(Extracted material Opens)

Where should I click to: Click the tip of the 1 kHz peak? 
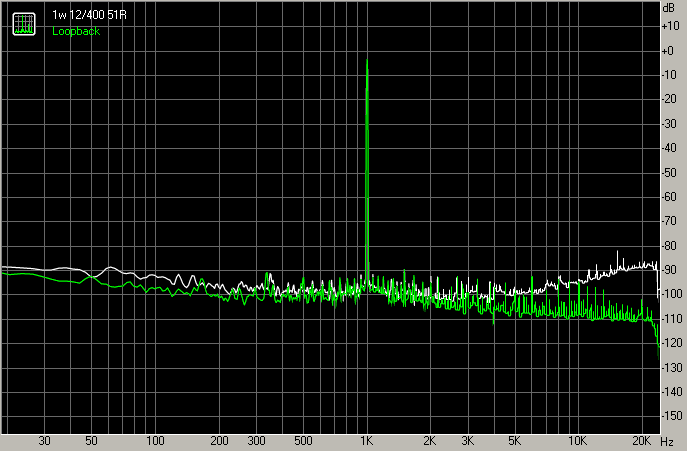(x=368, y=60)

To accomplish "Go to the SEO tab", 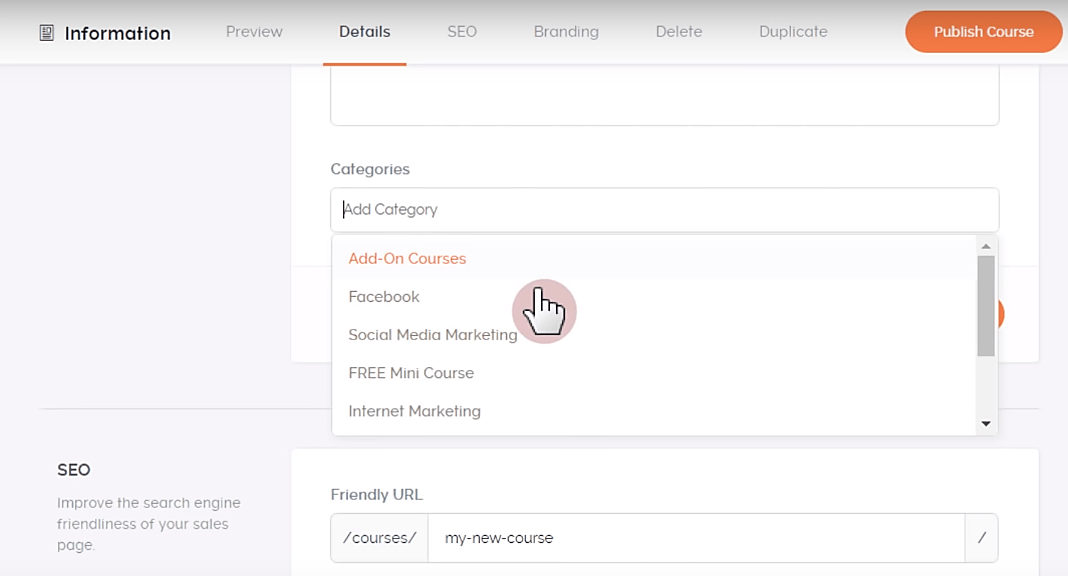I will pos(462,32).
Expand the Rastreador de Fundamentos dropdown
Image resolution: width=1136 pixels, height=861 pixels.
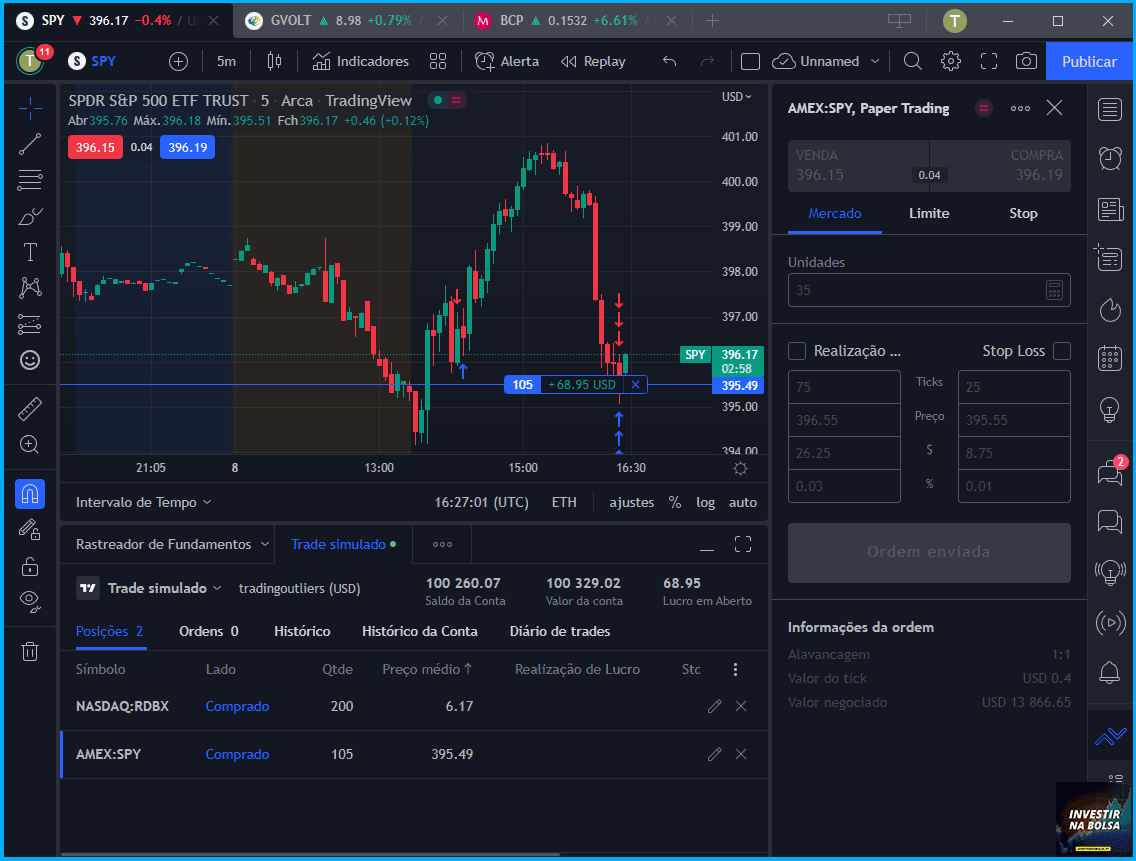172,544
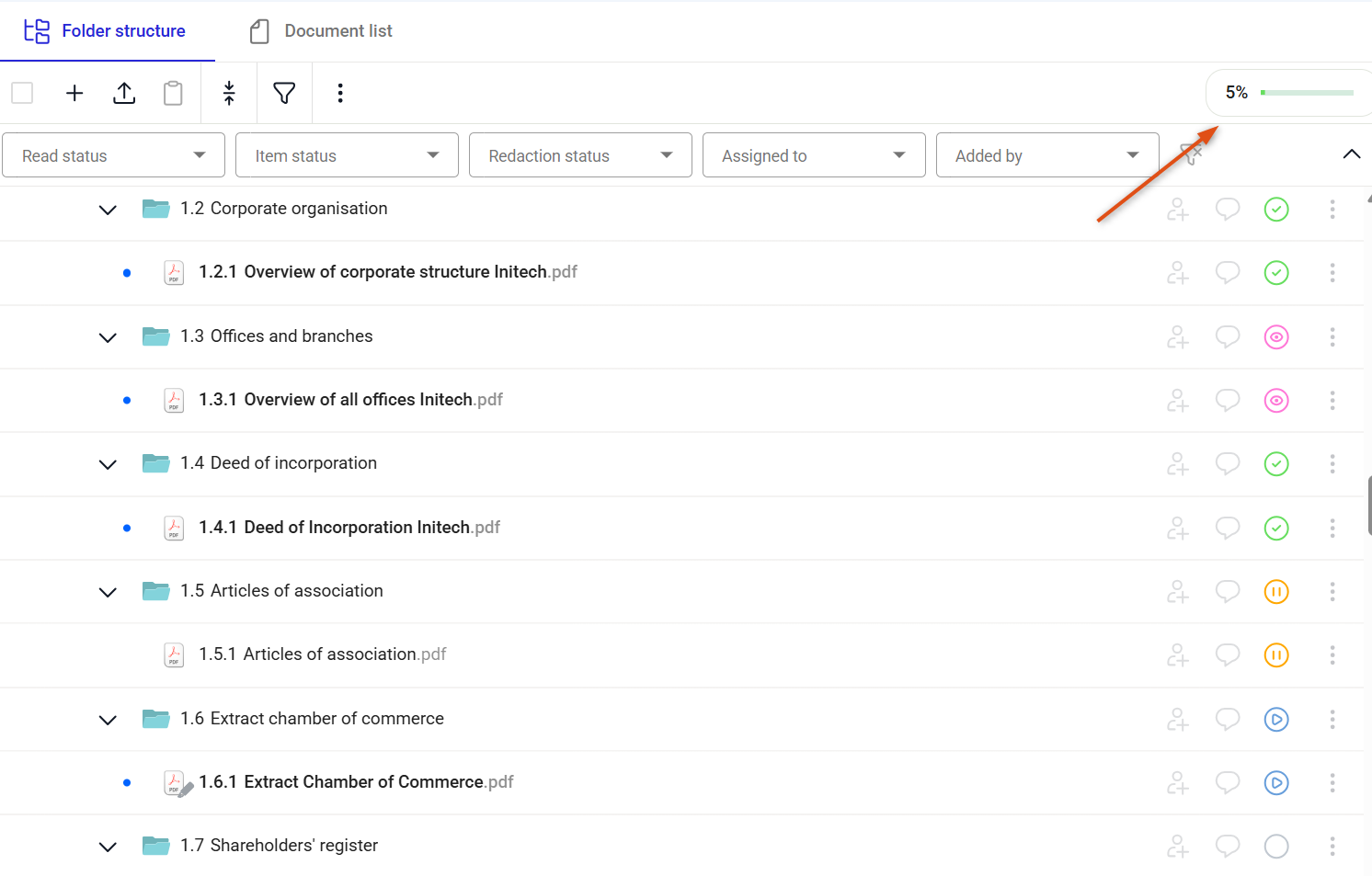Clear filters using crossed-out funnel icon
Viewport: 1372px width, 876px height.
pos(1192,154)
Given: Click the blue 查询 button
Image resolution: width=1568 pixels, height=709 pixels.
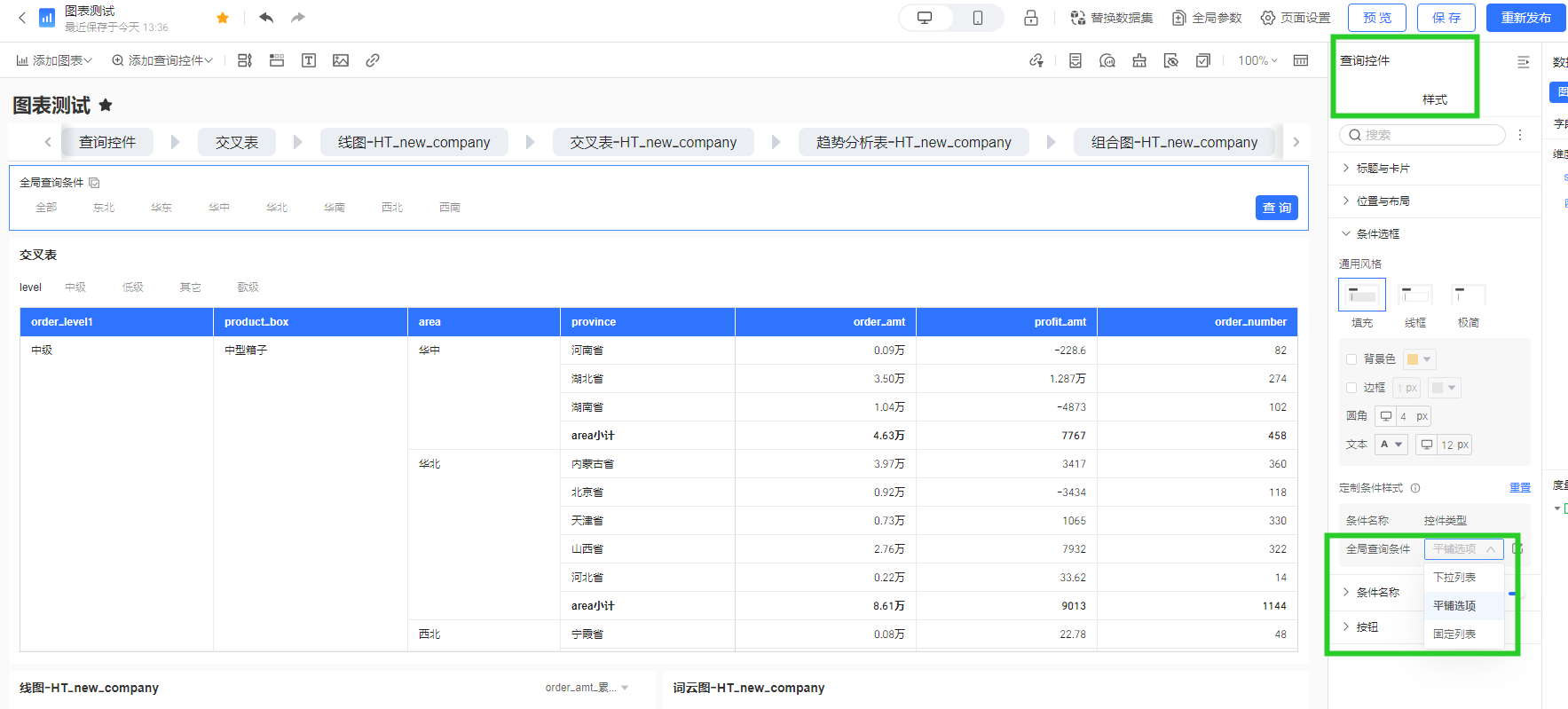Looking at the screenshot, I should [x=1276, y=208].
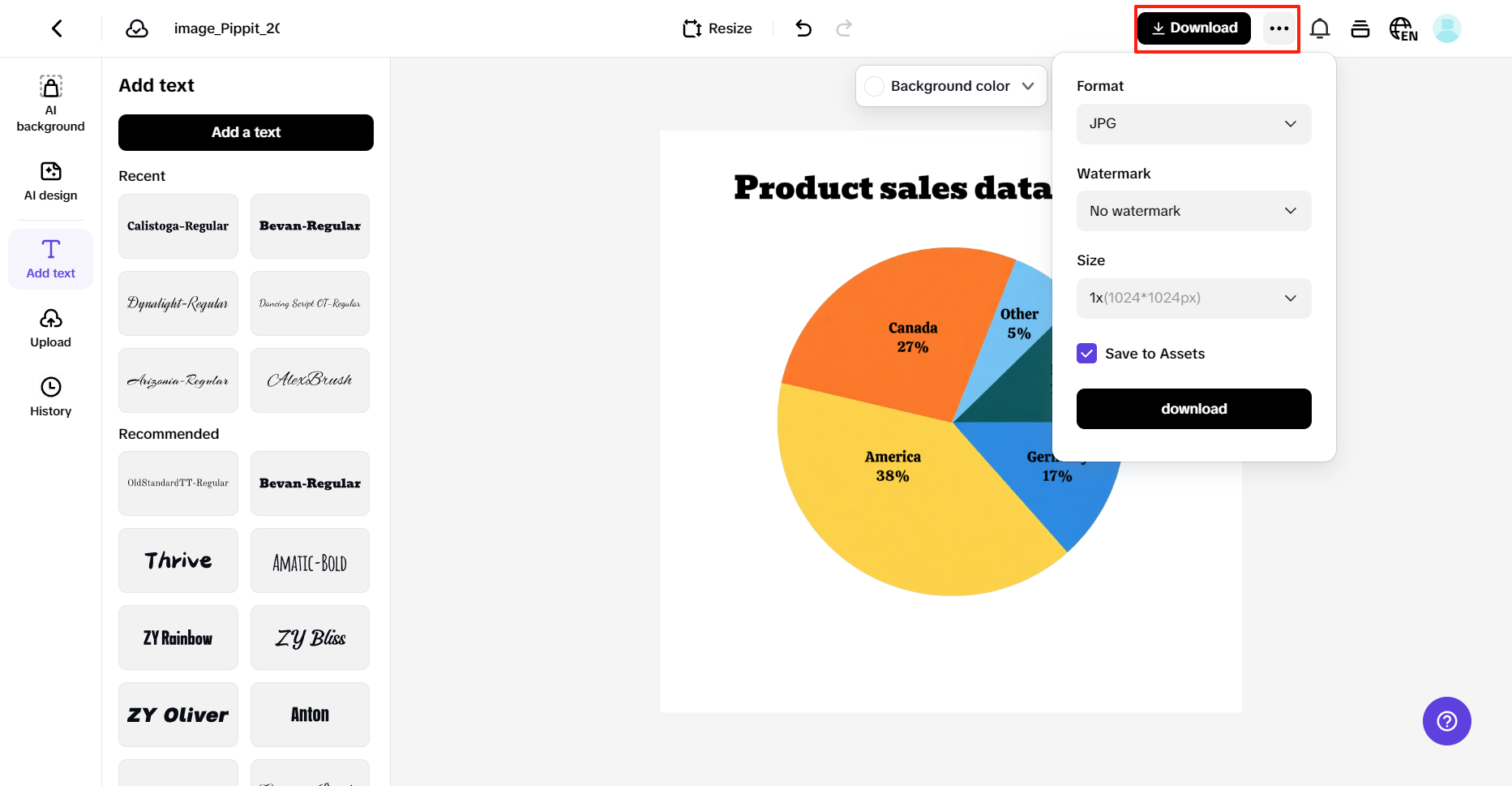
Task: Open the stacked layers icon in header
Action: pos(1360,29)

(Extracted material Closes)

▸ **The task**
Copy exactly the lines from the one containing "Expand the Rastreador de Fundamentos dropdown" through the last line of the records above, including both, and omit every picture.

▸ **Solved problem**
Expand the Rastreador de Fundamentos dropdown
Image resolution: width=1136 pixels, height=861 pixels.
172,544
Clear filters using crossed-out funnel icon
Viewport: 1372px width, 876px height.
pos(1192,154)
Given: Click the blue 查询 button
Image resolution: width=1568 pixels, height=709 pixels.
Looking at the screenshot, I should [x=1276, y=208].
Task: Open the stacked layers icon in header
Action: pos(1360,29)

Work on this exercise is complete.